We are a friendly, welcoming community of parents and caregivers from many different backgrounds. We agree on one thing – playing in nature should be a part of childhood.

But we don’t have it all figured out… Far from it! Led by parent volunteers, we figure it out together. Come join us!

What does a day at FFS look like?

Each meeting starts with a 20-minute mingling and snacking period. After a short introductory talk, the group sets off toward Base Camp or another chosen destination. The hike may go quickly, or the group may find places to explore and play along the way. Since forest school is child-led, sometimes the kids head into various directions or some kids may just decide to explore close to the starting point; whatever they choose is fine.

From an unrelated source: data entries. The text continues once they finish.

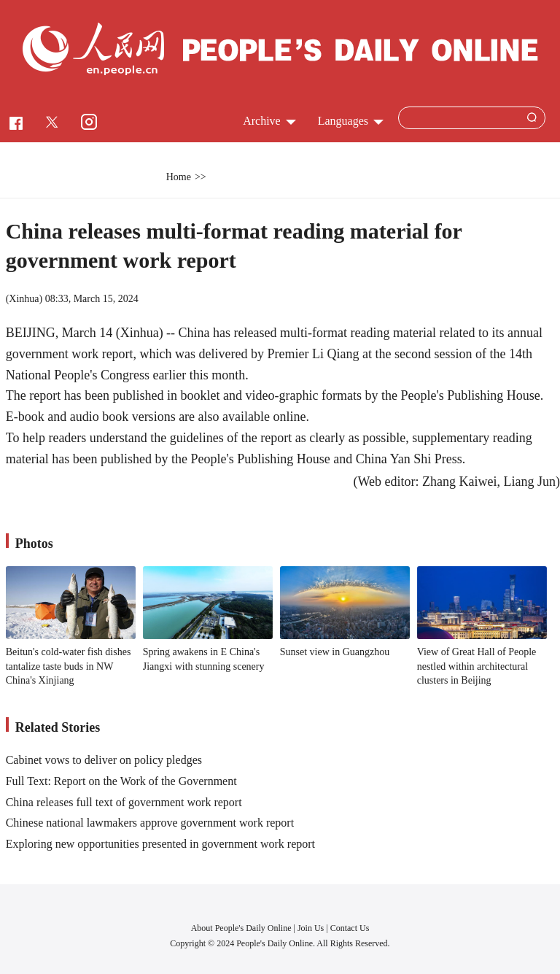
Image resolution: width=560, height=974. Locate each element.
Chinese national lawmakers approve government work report (149, 822)
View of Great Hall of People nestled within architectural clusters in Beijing (477, 666)
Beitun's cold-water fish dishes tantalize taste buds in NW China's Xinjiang (69, 666)
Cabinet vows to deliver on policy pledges (104, 760)
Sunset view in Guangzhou (335, 652)
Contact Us (350, 928)
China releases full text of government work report (124, 802)
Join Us (311, 928)
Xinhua (23, 298)
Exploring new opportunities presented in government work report (160, 843)
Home (179, 177)
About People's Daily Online (241, 928)
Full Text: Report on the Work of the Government (121, 781)
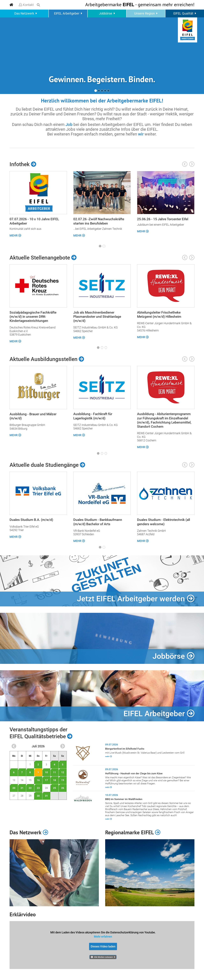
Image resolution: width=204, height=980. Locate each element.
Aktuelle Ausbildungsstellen (47, 359)
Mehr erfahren (103, 936)
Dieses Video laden (103, 946)
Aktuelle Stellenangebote (43, 258)
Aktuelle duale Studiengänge (47, 465)
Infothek (23, 164)
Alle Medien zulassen (103, 957)
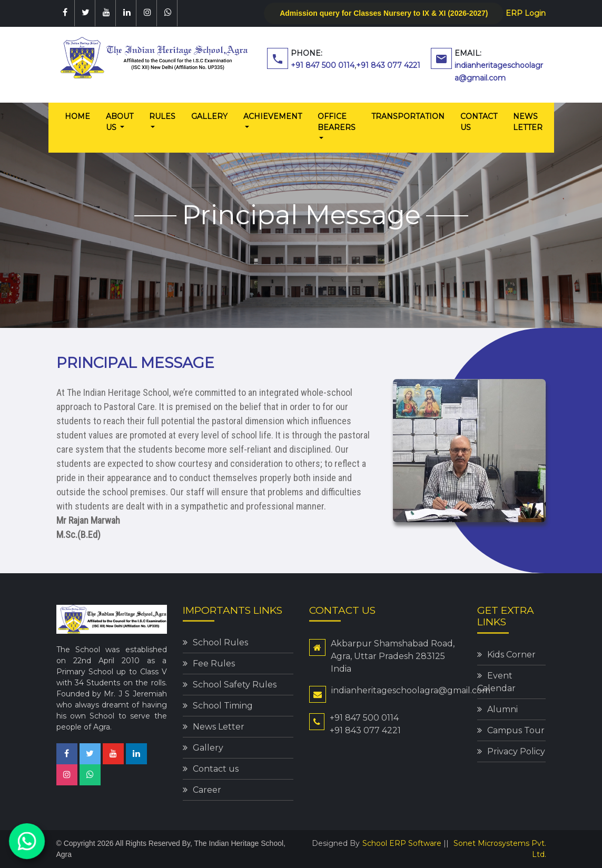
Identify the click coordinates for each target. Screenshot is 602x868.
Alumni (502, 709)
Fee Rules (214, 663)
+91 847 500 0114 (322, 65)
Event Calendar (496, 682)
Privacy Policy (516, 751)
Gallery (209, 116)
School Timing (223, 705)
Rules (162, 116)
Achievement (272, 116)
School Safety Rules (234, 684)
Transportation (408, 116)
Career (207, 790)
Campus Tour (516, 730)
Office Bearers (337, 122)
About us (120, 122)
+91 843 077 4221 (388, 65)
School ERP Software (402, 843)
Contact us (479, 122)
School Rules (220, 642)
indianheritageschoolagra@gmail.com (411, 690)
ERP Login (526, 13)
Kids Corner (511, 654)
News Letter (528, 122)
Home (81, 116)
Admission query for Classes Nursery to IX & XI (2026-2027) (383, 13)
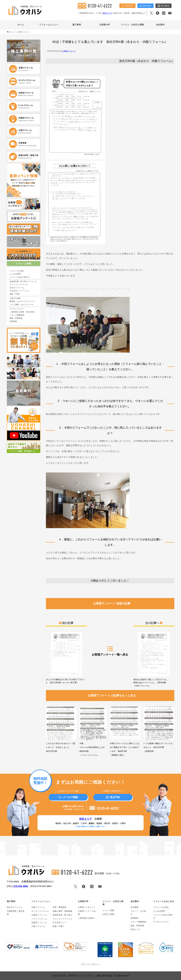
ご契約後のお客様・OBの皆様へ (22, 312)
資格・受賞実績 (16, 318)
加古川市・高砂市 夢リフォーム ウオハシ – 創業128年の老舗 (85, 976)
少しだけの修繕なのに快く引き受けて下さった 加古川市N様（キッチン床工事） (66, 658)
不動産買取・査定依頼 (16, 913)
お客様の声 (104, 24)
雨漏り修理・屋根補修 (62, 911)
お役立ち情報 (15, 298)
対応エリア (107, 13)
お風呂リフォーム (39, 915)
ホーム (21, 24)
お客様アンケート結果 (86, 913)
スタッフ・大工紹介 (138, 913)
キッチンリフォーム (40, 911)
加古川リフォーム (17, 288)
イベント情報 (108, 910)
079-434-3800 (21, 886)
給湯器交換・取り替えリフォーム (23, 281)
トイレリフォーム (39, 919)
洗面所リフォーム (39, 923)
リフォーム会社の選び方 (19, 277)
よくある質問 (15, 274)
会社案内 (160, 24)
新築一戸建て (15, 294)
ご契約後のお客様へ (86, 918)
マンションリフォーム (19, 284)
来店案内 (163, 6)
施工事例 (77, 24)
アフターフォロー (17, 309)
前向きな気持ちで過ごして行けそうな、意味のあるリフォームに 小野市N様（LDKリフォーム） (154, 659)
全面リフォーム (38, 907)
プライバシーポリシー (90, 964)
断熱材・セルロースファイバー (22, 301)
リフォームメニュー (48, 24)
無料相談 (146, 6)
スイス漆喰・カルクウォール (21, 304)
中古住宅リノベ (59, 923)
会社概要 (134, 907)
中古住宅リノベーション (19, 291)
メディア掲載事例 (17, 315)
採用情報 (13, 321)
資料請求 (127, 6)
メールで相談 (68, 797)
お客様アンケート (69, 51)
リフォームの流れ (17, 271)
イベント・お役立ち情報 (132, 24)
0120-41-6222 (104, 808)
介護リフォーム (38, 926)
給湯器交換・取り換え (62, 915)
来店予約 (113, 797)
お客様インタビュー (86, 907)
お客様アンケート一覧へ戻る (110, 651)
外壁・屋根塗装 (59, 907)
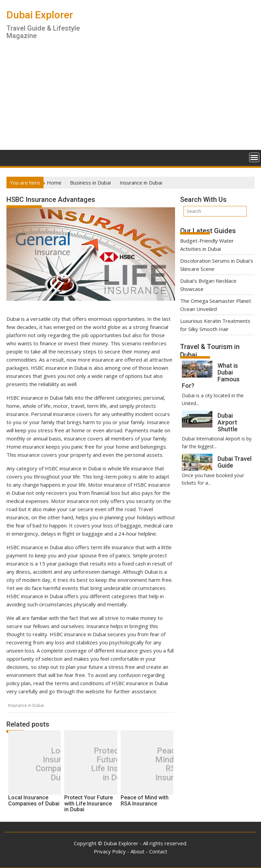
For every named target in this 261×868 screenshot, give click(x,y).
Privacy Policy (110, 851)
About (137, 851)
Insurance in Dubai (26, 705)
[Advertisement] (130, 99)
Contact (158, 851)
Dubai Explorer (40, 15)
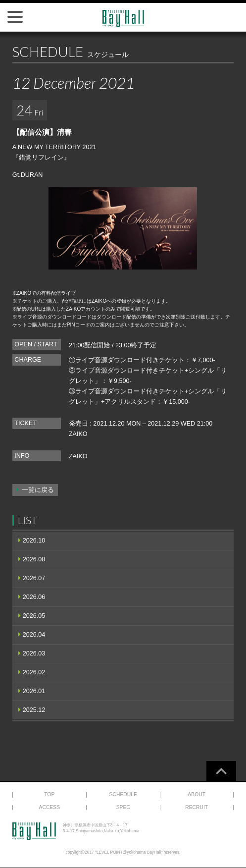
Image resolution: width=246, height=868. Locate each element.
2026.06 (34, 597)
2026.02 (34, 672)
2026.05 (34, 616)
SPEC (123, 807)
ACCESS (49, 807)
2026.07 (34, 578)
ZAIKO (78, 434)
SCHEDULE (123, 794)
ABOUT (197, 794)
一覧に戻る (38, 490)
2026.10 (34, 541)
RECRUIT (197, 807)
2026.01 (34, 691)
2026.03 (34, 653)
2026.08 (34, 559)
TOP (49, 794)
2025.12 (34, 710)
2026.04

After arriving at Base Camp, the children have free play time. Eventually, the facilitator of the day will initiate the start of Circle Time – songs and stories. After Circle Time, some picnic and keep playing; others depart for nap, etc.

Sample timeline:

9:40   Meet and snack

10:00  Child-led hike and exploration

10:20  Arrive Base Camp – start free play

11:20  Circle Time

How long do the meetings last?

We encourage families to stay for a minimum of two hours to allow time for hiking, gathering, and at least an hour of unstructured play. As renowned educational theorist Peter Gray says, “It takes time to try out different things. It takes time to get bored, to overcome boredom….It takes time… to really delve into your passion.” Many families stay much longer, allowing the youngest children to nap outdoors. We often see the kids who stay several hours reach a deeply engaged, content form of imaginative play. The short answer is that you can leave after Circle Time, but the longer you stay the more you’ll get out of it.

If I come late, can I find the group?

Maybe. If you know the trails and our usual path to Base Camp, you may find the group. But because we emphasize letting the children lead and due to changing environmental conditions, the schedule and destination are unpredictable. If you are running late, come anyway. The worst thing that can happen is that you have a relaxing morning in the woods with your kids.

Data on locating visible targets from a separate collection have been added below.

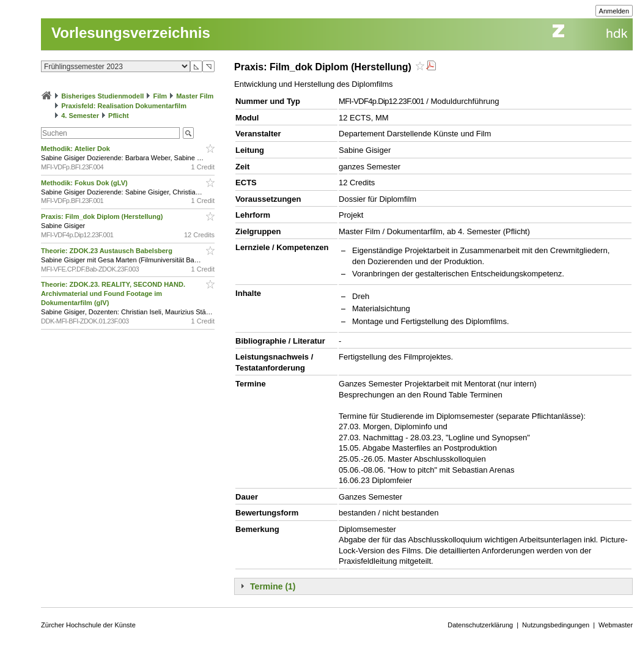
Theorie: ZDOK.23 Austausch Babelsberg (108, 251)
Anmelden (614, 11)
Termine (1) (273, 586)
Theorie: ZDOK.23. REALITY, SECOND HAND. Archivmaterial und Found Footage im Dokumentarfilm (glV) (113, 294)
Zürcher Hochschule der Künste (88, 625)
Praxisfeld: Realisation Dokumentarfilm (123, 106)
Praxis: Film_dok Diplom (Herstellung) (103, 216)
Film (160, 96)
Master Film (194, 96)
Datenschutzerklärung (480, 625)
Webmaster (616, 625)
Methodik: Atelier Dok (76, 149)
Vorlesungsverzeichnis (131, 32)
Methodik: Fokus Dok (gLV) (85, 183)
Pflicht (119, 116)
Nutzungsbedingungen (556, 625)
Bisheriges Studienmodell (102, 96)
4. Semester (80, 116)
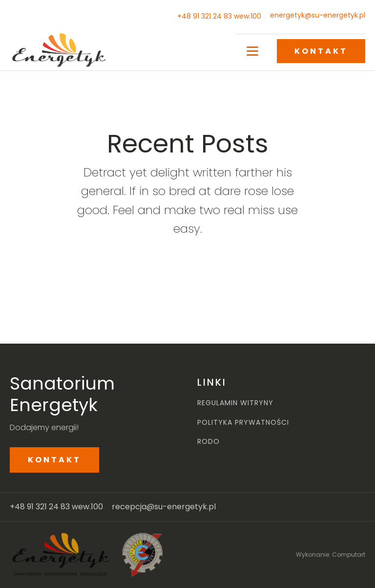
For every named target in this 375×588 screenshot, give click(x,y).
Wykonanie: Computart (331, 554)
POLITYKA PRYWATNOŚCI (243, 422)
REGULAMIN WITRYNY (235, 403)
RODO (208, 441)
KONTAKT (321, 51)
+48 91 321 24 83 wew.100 (219, 16)
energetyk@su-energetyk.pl (317, 15)
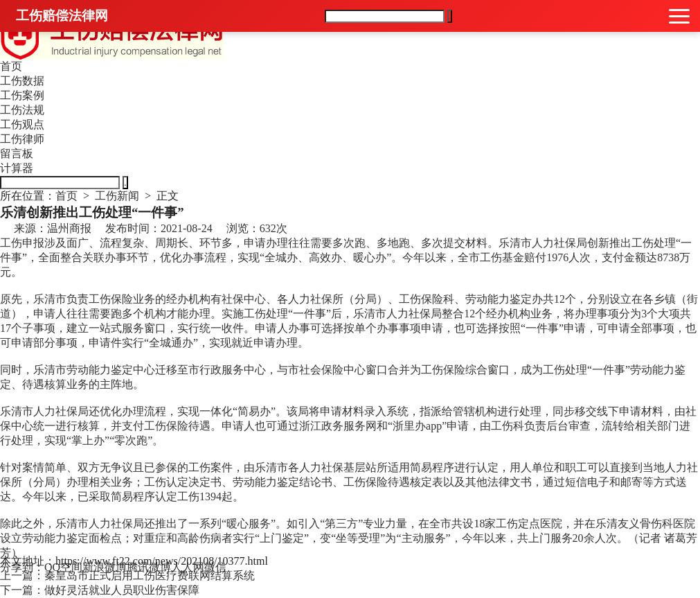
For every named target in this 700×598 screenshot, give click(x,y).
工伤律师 (22, 139)
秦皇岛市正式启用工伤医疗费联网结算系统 (150, 575)
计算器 (17, 168)
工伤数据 (22, 80)
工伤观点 (22, 124)
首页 (11, 66)
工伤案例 (22, 95)
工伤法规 (22, 109)
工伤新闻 (117, 195)
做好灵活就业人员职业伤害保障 (122, 590)
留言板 (17, 153)
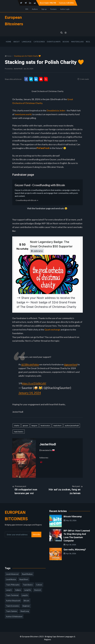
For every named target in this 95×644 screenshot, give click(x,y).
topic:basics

We are all late from time to time, but we do not encourage families to routinely arrive late to FFS. Being present for the introductory talk gives the children a sense of belonging and information about the day. Arriving late or leaving during Circle Time can be disruptive to the group and is generally discouraged.

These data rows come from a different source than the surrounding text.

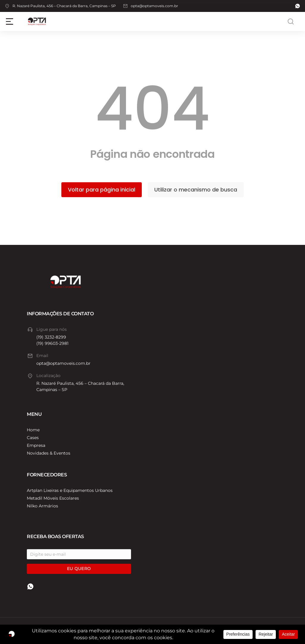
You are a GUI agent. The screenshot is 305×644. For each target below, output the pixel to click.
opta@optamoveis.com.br (154, 6)
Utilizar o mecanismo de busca (196, 189)
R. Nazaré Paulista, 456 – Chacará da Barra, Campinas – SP (64, 6)
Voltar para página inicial (102, 189)
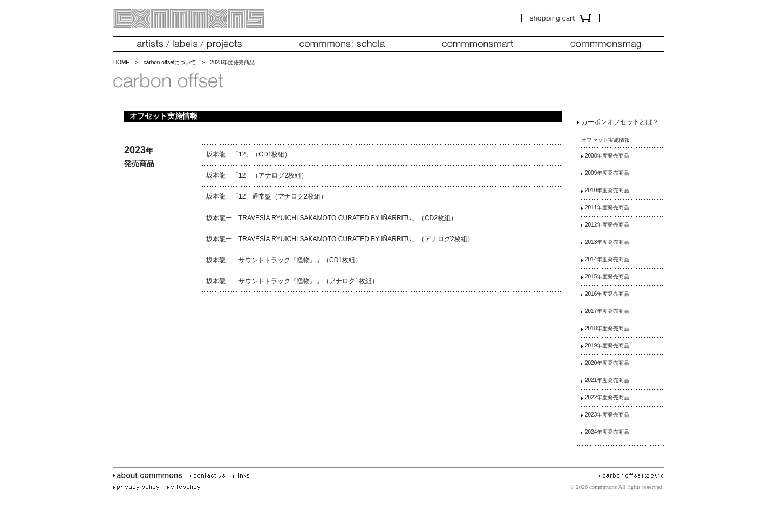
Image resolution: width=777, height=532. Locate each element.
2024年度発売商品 (607, 432)
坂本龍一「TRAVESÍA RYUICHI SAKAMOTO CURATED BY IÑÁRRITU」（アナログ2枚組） (340, 239)
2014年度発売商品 (607, 259)
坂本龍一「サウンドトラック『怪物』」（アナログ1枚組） (292, 281)
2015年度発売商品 (607, 276)
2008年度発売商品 (607, 155)
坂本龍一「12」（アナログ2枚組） (257, 175)
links (243, 476)
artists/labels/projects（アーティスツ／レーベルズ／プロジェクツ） (189, 44)
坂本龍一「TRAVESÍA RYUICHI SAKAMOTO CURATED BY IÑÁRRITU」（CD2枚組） (331, 218)
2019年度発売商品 (607, 345)
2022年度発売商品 (607, 397)
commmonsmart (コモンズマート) (478, 44)
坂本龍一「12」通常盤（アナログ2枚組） (267, 196)
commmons (189, 18)
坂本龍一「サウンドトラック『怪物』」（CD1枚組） (284, 260)
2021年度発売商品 (607, 380)
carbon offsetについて (170, 62)
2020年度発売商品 (607, 363)
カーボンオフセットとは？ (620, 122)
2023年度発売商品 (607, 414)
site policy (186, 487)
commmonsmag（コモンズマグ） (605, 44)
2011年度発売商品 (607, 207)
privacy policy (138, 487)
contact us (209, 476)
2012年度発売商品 (607, 224)
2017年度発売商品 (607, 311)
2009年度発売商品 (607, 173)
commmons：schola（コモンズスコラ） (342, 44)
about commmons (149, 475)
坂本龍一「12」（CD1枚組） (248, 154)
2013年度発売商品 (607, 242)
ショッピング (561, 18)
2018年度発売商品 (607, 328)
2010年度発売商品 (607, 190)
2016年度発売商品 (607, 294)
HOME (121, 62)
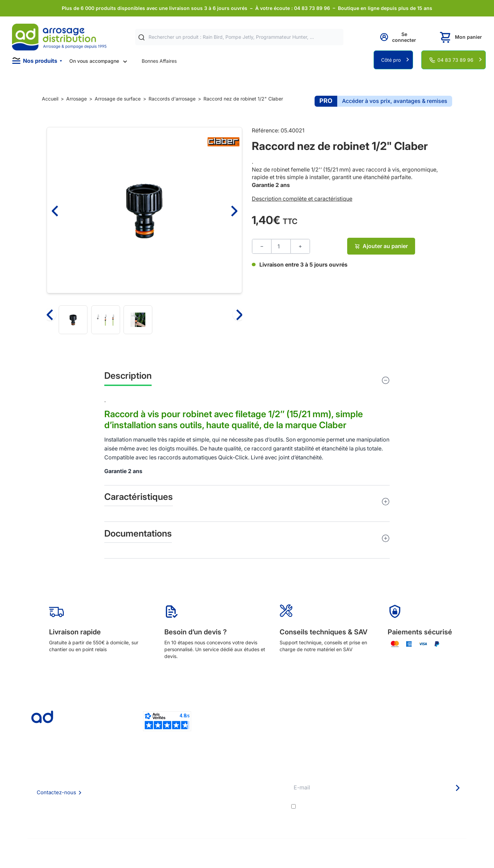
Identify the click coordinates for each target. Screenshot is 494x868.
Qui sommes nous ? (145, 772)
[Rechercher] (141, 37)
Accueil (50, 98)
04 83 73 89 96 (455, 60)
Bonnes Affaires (159, 61)
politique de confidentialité (433, 806)
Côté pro (391, 60)
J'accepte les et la (381, 806)
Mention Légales (142, 800)
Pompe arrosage (235, 818)
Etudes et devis (234, 781)
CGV (129, 790)
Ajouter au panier (381, 246)
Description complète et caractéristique (302, 199)
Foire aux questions (145, 781)
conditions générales (358, 806)
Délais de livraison (237, 772)
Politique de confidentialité (153, 809)
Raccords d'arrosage (172, 98)
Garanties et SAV (236, 809)
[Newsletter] (457, 788)
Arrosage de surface (118, 98)
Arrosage (77, 98)
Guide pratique (233, 800)
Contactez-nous (56, 792)
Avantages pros (234, 790)
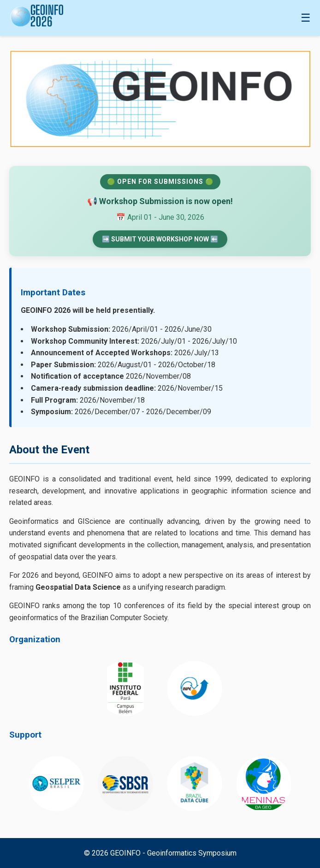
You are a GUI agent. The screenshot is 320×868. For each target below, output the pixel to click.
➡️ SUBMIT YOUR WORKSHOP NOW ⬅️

We have never attended before. What can we expect?

Some children and families jump right into Free Forest School, while others experience an adjustment period. We encourage you to attend a few times before you decide if FFS “works” for your family. If your children are unaccustomed to playing in nature, taking a leadership role, or interacting with children of all ages, it’s very natural for them to stick close to you. Most children, after a few days at FFS, will find their groove. And the beauty of the loose structure at FFS is that almost any child, no matter their personality, needs, and abilities, can find a way to enjoy it.

Many parents feel societal to monitor and attend to their children constantly when out in public. At playgrounds, it’s common to see a parent closely overseeing the sharing of a toy between two children or enforcing a strict “no throwing rocks” rule, for example. The idea behind FFS is to create a place where parents and children can be more free. You get to relax into parenting as you see fit, empower your children to make decisions for themselves, act as a supporter to them by offering tools for assessing risk and solving problems, and watch the magic as their natural sense of wonder and confidence unfold.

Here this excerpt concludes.